Japan Gets First-Ever Chief Rabbi

The head of Tokyo's Chabad House, Rabbi Binyamin Edery, named as Japan's first Chief Rabbi.

Contact Editor
Moshe Cohen,

Binyamin Netanyahu and Japanese PM Shinzo Abe
Binyamin Netanyahu and Japanese PM Shinzo Abe
Flash 90

For the first time, Japan is to get a Chief Rabbi. The head of Tokyo's Chabad House, Rabbi Binyamin Edery, was named to the job by the Japanese legislative body, the Diet.

Rabbi Edery has served as head of the Chabad House for 16 years. The Israeli Chief Rabbinate has considered Edery Chief Rabbi of Japan for the past three years, although for various internal reasons Japan has not – until now. In recent weeks, Edery was acknowledged by the Japanese government as its Chief Rabbi, and a ceremony confirming this took place.

Rabbi Edery was presented with official credentials by the Japanese government's official representative, Yoshihide Suga. Among the signers of the document were Israeli Chief Sephardic Rabbi Yitzhak Yosef, Jerusalem Chief Rabbi Shlomo Amar, Migdal Ha'emek Chief Rabbi Yitzhak Grossman, head of the Eidah Hareidit Rabbi Naftali Finkel, and others. The wide variety of rabbis ensures that decisions made by Rabbi Edre'i will be accepted by rabbis around the world.

In the last year, ties between Israel and Japan have grown increasingly strong. In May 2014, Prime Minister Binyamin Netanyahu visited Tokyo and met with Japanese leader Shinzo Abe, and in January of this year Abe returned the favor and visited Netanyahu in Jerusalem.

Last June the Director of the Israel Space Agency made a first-ever visit to Japan, where he held important talks with Japan’s space-related ministries and agencies. A month later the Japanese Minister of Economy, Trade and Industry made his own first-ever trip to Israel, where the Israel-Japan Business Forum discussed joint investments in start-ups, hi-tech research and development (R&D) and cyber security.

That visit also included the historic signing of a Memorandum of Cooperation in the fields of industrial R&D between the two nations. Significantly, it was the first such industrial R&D agreement that Japan had ever signed with another country.

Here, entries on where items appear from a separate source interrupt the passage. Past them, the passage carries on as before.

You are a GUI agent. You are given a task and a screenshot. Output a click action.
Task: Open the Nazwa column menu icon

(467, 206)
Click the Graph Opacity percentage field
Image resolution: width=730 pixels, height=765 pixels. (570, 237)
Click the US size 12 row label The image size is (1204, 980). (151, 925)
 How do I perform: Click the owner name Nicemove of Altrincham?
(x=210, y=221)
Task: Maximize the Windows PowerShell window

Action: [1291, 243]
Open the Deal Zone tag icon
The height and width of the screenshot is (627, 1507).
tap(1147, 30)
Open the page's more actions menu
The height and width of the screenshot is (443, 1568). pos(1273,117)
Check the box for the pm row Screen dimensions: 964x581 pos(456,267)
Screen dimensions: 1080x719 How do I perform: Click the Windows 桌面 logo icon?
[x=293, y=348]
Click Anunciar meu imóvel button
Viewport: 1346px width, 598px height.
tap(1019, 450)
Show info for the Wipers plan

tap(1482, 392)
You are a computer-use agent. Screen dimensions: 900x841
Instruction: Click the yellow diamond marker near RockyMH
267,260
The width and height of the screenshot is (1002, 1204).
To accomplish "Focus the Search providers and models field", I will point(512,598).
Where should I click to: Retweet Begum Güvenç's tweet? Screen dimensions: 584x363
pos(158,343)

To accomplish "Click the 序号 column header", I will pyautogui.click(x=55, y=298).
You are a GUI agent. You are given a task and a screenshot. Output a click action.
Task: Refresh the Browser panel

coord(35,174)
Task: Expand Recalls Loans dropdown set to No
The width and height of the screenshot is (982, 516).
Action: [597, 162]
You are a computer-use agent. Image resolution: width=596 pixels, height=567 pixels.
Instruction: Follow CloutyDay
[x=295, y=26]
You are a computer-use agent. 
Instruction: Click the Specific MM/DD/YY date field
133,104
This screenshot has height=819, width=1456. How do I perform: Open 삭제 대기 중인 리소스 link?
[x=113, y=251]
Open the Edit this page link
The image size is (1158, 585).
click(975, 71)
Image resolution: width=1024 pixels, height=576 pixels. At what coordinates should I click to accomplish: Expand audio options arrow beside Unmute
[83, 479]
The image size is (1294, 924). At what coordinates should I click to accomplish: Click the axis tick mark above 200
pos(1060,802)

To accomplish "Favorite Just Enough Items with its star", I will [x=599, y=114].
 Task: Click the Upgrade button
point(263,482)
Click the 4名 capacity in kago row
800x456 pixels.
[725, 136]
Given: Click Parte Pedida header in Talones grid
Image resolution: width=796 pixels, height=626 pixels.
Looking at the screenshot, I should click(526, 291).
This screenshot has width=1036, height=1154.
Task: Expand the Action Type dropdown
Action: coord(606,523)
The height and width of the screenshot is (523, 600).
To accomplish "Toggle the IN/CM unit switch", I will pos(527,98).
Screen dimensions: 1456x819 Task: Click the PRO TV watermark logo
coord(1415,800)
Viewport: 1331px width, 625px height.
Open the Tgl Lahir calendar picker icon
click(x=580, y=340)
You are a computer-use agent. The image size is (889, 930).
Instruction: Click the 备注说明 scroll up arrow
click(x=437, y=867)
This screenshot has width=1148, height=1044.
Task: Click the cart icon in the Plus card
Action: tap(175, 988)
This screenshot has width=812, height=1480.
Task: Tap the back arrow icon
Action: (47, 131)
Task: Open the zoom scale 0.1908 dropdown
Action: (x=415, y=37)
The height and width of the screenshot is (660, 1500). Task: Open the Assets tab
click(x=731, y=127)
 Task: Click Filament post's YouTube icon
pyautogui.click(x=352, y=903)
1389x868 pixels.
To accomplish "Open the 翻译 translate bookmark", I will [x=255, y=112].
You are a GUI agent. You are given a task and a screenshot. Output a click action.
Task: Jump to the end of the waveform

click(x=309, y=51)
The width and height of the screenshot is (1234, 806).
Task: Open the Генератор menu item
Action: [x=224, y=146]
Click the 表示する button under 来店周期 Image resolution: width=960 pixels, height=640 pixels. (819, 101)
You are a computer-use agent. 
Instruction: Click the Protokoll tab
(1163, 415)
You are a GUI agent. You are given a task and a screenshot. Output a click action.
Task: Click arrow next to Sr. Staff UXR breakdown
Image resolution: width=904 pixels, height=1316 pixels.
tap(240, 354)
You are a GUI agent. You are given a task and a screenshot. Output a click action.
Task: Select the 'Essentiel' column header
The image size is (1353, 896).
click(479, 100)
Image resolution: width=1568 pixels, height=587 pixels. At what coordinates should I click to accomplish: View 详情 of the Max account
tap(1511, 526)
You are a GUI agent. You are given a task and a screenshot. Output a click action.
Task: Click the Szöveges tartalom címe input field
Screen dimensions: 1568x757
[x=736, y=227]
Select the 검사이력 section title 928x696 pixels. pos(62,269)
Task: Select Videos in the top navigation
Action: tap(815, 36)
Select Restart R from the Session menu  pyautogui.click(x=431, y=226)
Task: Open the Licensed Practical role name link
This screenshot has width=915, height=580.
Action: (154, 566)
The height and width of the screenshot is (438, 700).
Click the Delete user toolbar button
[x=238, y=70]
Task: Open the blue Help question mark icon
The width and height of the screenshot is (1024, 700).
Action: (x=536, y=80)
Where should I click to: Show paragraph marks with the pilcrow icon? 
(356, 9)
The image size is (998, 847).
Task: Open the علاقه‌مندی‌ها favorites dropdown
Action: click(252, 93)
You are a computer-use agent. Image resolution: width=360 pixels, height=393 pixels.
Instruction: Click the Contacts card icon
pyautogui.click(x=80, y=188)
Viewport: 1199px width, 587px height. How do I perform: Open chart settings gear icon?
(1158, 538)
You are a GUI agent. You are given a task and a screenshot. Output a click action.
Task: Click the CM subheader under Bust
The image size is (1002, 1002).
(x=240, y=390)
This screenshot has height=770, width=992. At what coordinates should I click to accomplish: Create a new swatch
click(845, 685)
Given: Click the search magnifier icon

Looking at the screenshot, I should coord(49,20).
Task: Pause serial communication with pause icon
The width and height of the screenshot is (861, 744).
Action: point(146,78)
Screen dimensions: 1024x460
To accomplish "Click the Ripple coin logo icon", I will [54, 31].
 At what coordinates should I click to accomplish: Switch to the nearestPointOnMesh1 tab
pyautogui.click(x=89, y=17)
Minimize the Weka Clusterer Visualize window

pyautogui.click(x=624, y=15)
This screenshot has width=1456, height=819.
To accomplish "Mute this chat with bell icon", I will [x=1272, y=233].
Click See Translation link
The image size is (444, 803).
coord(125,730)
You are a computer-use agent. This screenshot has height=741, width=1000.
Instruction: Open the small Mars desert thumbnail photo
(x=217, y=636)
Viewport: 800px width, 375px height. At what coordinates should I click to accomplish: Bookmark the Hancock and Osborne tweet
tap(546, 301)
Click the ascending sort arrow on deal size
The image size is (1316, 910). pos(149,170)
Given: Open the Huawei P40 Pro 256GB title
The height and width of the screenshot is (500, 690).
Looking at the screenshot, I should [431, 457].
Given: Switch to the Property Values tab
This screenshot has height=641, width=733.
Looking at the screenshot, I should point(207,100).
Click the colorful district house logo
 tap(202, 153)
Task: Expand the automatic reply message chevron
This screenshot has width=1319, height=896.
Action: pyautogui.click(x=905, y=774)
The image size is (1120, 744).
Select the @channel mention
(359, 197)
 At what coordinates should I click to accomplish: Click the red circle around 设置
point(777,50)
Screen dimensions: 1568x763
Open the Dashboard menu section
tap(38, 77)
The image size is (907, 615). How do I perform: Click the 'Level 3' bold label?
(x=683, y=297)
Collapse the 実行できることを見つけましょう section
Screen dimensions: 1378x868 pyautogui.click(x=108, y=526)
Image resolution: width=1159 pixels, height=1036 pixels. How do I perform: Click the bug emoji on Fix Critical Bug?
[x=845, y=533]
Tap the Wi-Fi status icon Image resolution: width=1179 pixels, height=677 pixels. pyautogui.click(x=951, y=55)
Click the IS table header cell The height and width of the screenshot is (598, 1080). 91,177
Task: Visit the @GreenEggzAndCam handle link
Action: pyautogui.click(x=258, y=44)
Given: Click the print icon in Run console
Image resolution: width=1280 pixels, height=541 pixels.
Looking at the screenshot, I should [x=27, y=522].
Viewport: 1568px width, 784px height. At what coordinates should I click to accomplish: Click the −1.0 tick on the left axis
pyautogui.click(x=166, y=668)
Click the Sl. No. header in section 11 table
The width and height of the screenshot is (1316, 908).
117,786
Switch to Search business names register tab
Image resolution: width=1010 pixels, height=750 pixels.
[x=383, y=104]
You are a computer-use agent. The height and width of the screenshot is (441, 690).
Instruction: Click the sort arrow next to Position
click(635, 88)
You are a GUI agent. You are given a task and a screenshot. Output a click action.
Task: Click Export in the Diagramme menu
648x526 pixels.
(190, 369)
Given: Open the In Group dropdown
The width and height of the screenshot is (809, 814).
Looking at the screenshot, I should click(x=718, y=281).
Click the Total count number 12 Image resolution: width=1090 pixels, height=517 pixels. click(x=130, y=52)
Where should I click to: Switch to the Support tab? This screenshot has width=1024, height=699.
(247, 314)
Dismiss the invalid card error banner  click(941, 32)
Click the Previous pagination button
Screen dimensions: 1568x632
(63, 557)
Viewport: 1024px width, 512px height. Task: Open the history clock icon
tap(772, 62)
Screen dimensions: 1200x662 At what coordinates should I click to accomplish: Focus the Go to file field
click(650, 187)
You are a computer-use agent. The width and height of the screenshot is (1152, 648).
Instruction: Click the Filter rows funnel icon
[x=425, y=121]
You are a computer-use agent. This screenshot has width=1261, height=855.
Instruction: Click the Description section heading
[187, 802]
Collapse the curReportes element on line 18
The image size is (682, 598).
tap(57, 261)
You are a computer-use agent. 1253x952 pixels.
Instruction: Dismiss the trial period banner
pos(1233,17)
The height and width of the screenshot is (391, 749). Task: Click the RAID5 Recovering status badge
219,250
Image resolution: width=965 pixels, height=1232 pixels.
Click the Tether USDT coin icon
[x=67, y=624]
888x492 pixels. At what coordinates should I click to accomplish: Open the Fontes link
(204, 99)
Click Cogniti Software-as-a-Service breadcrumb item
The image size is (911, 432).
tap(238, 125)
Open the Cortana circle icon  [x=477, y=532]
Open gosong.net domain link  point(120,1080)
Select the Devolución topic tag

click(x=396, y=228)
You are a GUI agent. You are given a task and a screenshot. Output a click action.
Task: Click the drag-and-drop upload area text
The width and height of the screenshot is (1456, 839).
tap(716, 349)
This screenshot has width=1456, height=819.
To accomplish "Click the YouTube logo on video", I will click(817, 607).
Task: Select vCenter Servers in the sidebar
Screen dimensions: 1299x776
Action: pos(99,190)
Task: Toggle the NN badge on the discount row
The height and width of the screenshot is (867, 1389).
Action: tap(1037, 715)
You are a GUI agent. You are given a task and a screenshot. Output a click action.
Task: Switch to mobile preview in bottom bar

The Israeli Minister of Science visited Japan last October, where he and the Japanese Minister of Science and Technology vowed to advance cooperation in the vital field of science and technology. That same month, Japan's Deputy Foreign Minister came to Jerusalem for a Japan Culture Week where various aspects of Japan's traditional culture and modern society were introduced. The event was paralleled by Israeli cultural activities held across Japan.